LifeRing is excited to partner with federally funded scientists on the first nationwide survey about recovery from alcohol and other drug problems.  Specifically, the project’s goal is to learn how people experience and define recovery.  This has never been done before.  Note that for this project, the word “recovery” is used as a general term to describe the experience of anyone who used to have a problem with alcohol and/or drugs and no longer does, not just people who consider themselves ‘in recovery’.
For the survey results to be as useful as possible to the recovery community and to the field in general, it is very important that as many people as possible participate in the project, and that the researchers get responses from a broad range of individuals and experiences.
To that end, LifeRing is pleased to be one of several organizations nationwide that are helping the study team get the word out about the survey by informing you about the project. The 20 minute anonymous survey will be administered on the web at the project’s website http://www.whatisrecovery.org/ starting on July 16, 2012.  Your answers will be kept strictly confidential and all the results reported in group form.

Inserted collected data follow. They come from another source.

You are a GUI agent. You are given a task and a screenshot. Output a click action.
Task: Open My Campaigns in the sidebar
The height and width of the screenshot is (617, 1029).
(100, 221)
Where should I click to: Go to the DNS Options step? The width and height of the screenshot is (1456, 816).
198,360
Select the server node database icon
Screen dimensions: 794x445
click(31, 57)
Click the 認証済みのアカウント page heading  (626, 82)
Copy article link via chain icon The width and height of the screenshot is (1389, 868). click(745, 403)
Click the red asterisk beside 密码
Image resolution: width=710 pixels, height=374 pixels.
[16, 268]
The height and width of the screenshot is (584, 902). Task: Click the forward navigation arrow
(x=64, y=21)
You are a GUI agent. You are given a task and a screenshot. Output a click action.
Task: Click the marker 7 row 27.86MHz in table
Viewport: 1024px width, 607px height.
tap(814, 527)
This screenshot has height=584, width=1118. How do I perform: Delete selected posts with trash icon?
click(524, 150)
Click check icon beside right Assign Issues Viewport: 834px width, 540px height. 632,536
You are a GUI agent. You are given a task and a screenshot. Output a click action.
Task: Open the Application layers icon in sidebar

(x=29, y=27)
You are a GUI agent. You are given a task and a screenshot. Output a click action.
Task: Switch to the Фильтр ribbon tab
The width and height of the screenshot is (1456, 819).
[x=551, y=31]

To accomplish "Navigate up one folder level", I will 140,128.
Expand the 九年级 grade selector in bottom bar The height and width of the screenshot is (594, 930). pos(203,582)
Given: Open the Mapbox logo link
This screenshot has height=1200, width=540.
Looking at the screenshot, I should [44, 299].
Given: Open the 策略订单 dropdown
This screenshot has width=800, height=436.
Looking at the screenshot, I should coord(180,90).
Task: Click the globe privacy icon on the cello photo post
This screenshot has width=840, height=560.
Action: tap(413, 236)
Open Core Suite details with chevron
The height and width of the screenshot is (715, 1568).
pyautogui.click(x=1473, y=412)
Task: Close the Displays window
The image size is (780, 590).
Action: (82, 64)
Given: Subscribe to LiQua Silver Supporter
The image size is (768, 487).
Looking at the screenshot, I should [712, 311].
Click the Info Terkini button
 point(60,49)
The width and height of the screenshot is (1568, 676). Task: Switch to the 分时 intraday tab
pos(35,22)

We’ll remind you of this important survey closer to the date, but you can visit the website now to get a taste of it.
Your experiences are important!  We hope that you will consider taking the survey to contribute to this landmark project.  If you have any questions, please don’t hesitate to contact Kathleen Gargan at liferingcolorado@gmail.com.

 

1 Comment

  1. Kevin Watson on July 30, 2012 at 7:26 am

    The problem that I have with the survey is that it is “multiple choice,” and that doesn’t really let people with ideas far out of the mainstream participate w/out the fear that their opinions will, through this survey, be processed into something that resembles one of the mainstream opinions.
    For instance, the very first question asks what one considers oneself with respect to addiction/recovery. The four choices are “in recovery,” “recovered,” “used to have an alcohol or drug problem, but don’t any more,” and “in medication-assisted recovery.” I, personally, don’t fit any of these categories precisely, and I’d like to be able to say that. I’d also like to participate in this survey. So, it puts me in a bind from the first question.
    Also, the first three categories of answer “…definitely belongs in my definition of recovery,” “…somewhat belongs in my definition,” and “may belong in others'” may be used to describe objectively how people see their recovery and others’ recovery *as practiced.* However, just because I may find something useful in my recovery, and be using it, I still may think that that thing DOES NOT belong in a *prescriptive* definition of recovery. So, I end up answering with the fourth column, so that it’s clear that I don’t endorse, say, telling new patients that they *must* do such and such, or they will fail–as, I believe, most of us have been told.
    This survey is a nice start, but it is very flawed. It’s like people don’t think about this at all.